I remember hearing the phrase ‘change is the only constant’ at an NAB convention years ago, and it resonated with me as a perfect summary for the electronics and telecommunications markets. It was in fact originally said by a Greek philosopher Heraclitus, around 2,500 years ago, but still rings true today.
From tape-based playout to file-based servers
While my broadcast industry tenure doesn’t date back 2,500 years, I’ve certainly witnessed a great deal of change in that time. From dedicated panel-per-device hardware and video tape machines, through a succession of later product generations culminating in today’s wide range of software solutions controlling largely file-based content on ‘enterprise’ computer platforms. Each successive generation tended to be more cost-efficient, IT-centric, accessible and come with a heightened sense of ease-of-use for the user, building on the features of their predecessor each time. This was particularly clear with the great leap forward into browser-based user interfaces. In short, the level of change in the broadcast industry in recent years has been close to complete transformation.
Defining ‘the cloud’
In the last five years, an increasing number of broadcast equipment manufacturers have surfaced, promoting their ability to operate in the cloud. What has been unclear is what this reference to the cloud enabled, few – if any at all – elaborated on what they meant, except for the added ability to accept purchase orders over the internet. The development of cloud-based services has meant that a television station can control its entire operation in partnership with an established broadcast centre. The actual control process, including scheduling and even near-live inserts, is achieved via the public internet regardless of distance. As no two broadcast operations are alike, each installation is configured to match the customer’s specific needs in terms of operating features and desired level of primary/secondary protection. Hundreds, if not thousands, of customers today use PlayBox Technology to control playout servers based at data centres and head-ends around the world.
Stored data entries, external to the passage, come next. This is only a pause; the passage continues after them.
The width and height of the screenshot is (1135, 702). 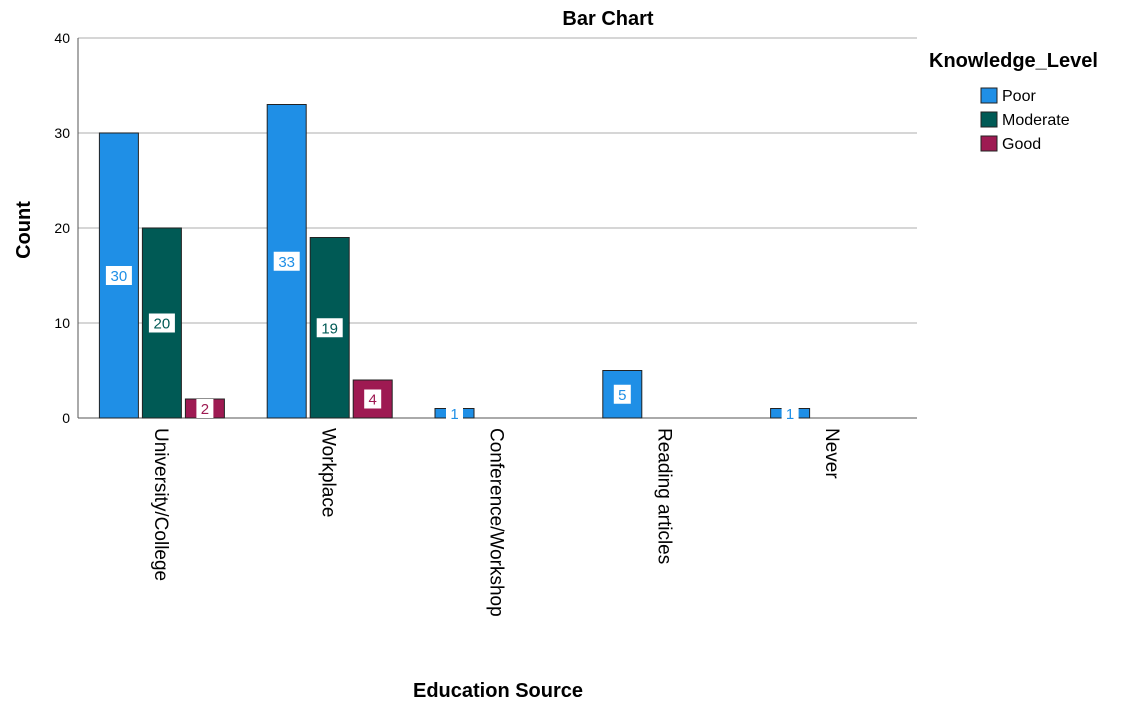 What do you see at coordinates (989, 144) in the screenshot?
I see `legend-swatch-good` at bounding box center [989, 144].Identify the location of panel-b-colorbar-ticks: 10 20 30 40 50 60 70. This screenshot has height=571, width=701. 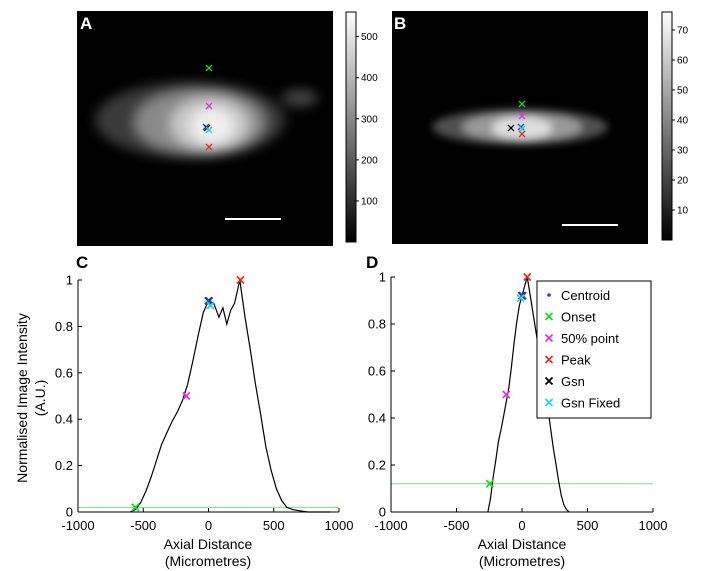
(680, 122). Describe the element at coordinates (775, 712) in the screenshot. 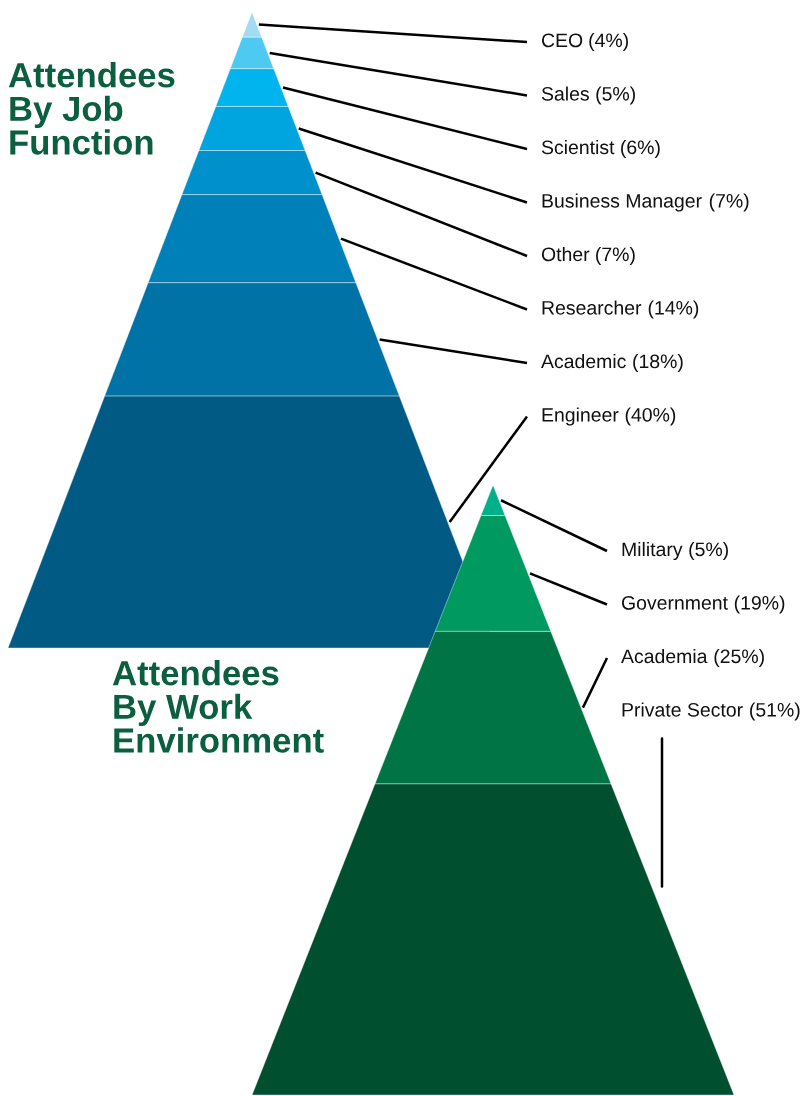

I see `data-label: (51%)` at that location.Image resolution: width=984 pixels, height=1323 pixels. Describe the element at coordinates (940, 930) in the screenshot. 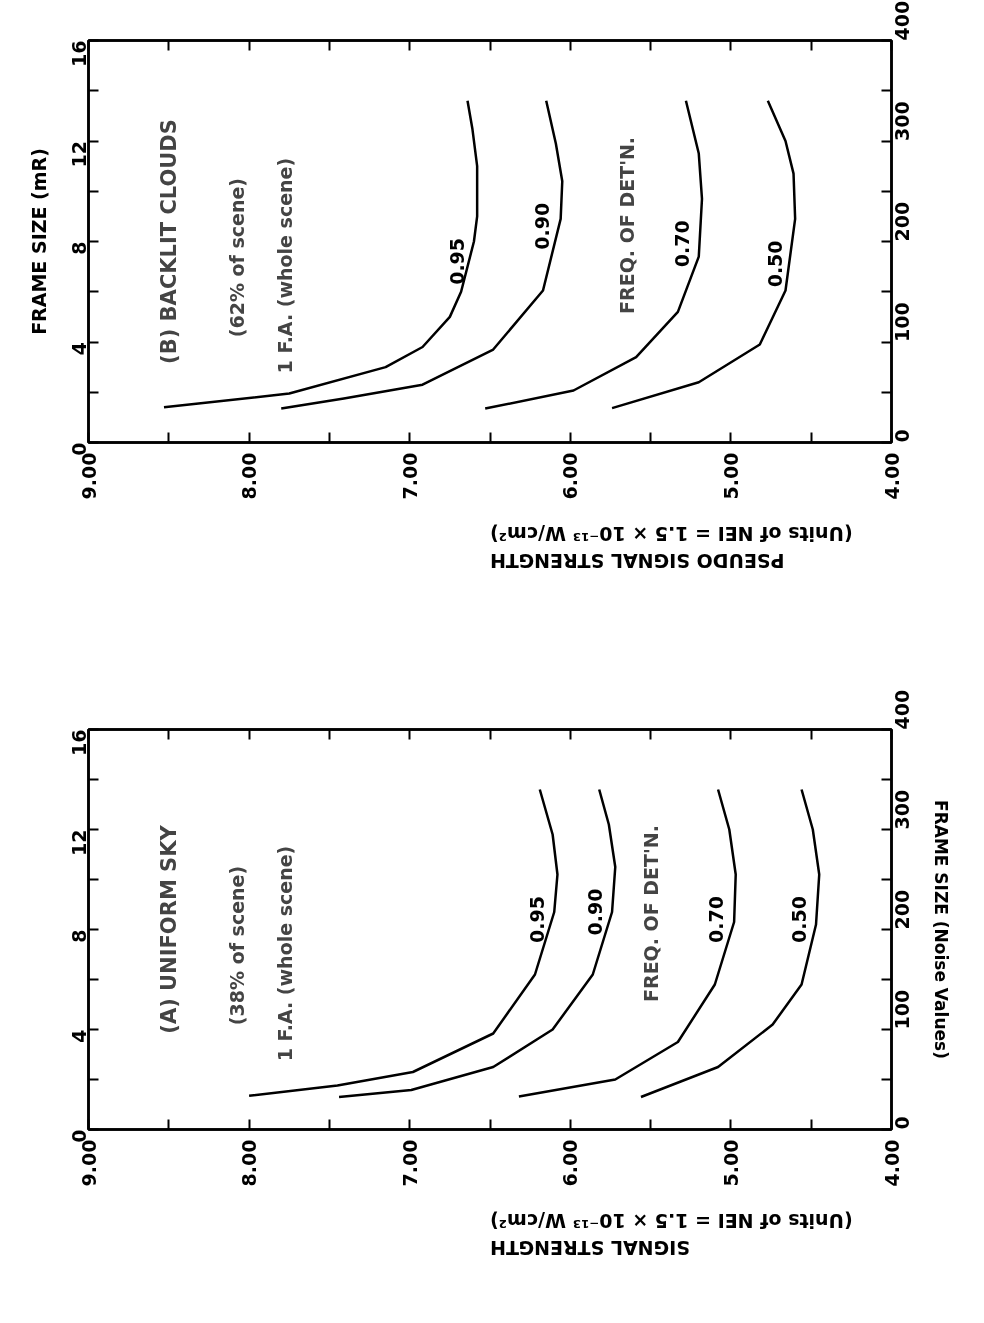

I see `y2-axis-title: FRAME SIZE (Noise Values)` at that location. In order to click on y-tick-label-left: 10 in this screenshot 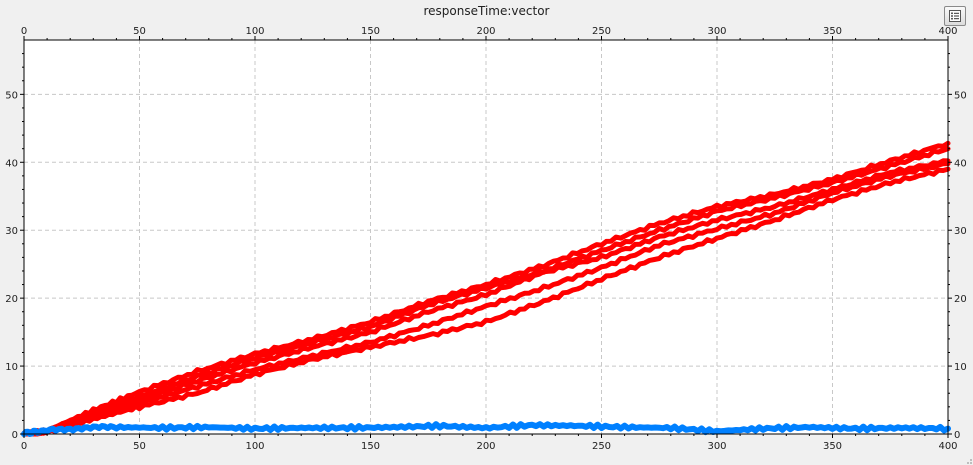, I will do `click(12, 368)`.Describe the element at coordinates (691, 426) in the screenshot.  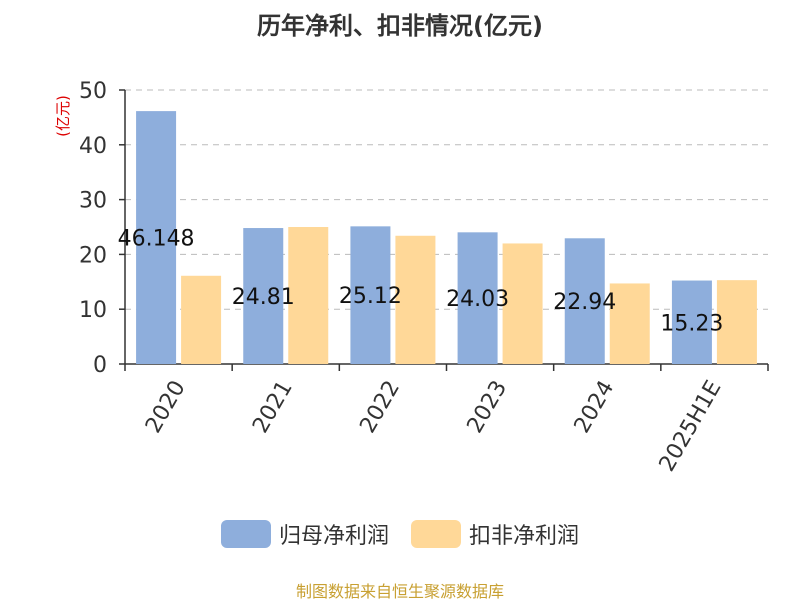
I see `x-tick-label: 2025H1E` at that location.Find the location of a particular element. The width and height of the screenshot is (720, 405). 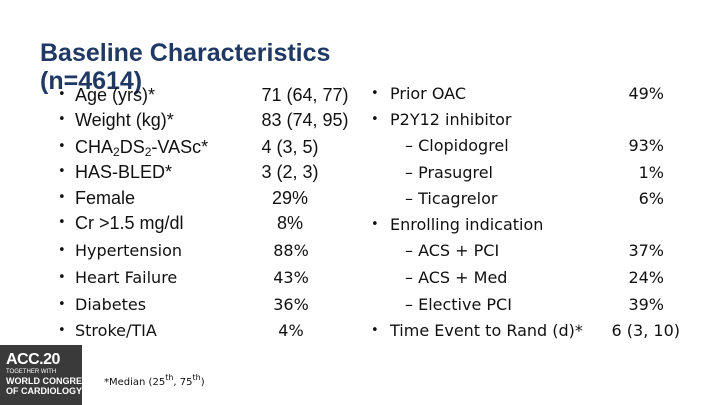

conference-logo-block is located at coordinates (41, 375).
Cloud playout, with graphics and branding, allows broadcasters to introduce new channels on an operational expenditure basis rather than investing in dedicated hardware. Established broadcasters who have already bought their own playout systems will naturally want to get the maximum possible life from that investment before considering any change to a new mode of working.
The rise of the cloud
Cloud-based operation completely rewrites the financial model for broadcasters, allowing new channels for tightly specified subjects or regions to be introduced quickly without demanding up-front capital. The cloud model allows entirely new broadcast operations to be activated without the need to configure existing hardware, let alone order new equipment. At the same time, it gives broadcasters the freedom to conduct their entire operation, from content acquisition, refining and archiving, right through to playout, via a single highly reliable media ecosystem which can be accessed and managed from practically any location, at any time. In terms of a 24/7 channel starting on the cloud playout model, an efficient telco should be able to get these live in little more time than it takes to send an email or make a phone call.
The full benefits of cloud-based playout are still being realized, with niche channels able to become established within tighter budgets than ever before, and larger players able to introduce channels aligned to specific events, or special-interest supplementary programme feeds. The industry as a whole will benefit from what has been one of the biggest developments the broadcast market has ever seen, bringing to players old and new a means to enhance their offering with greater control and freedom.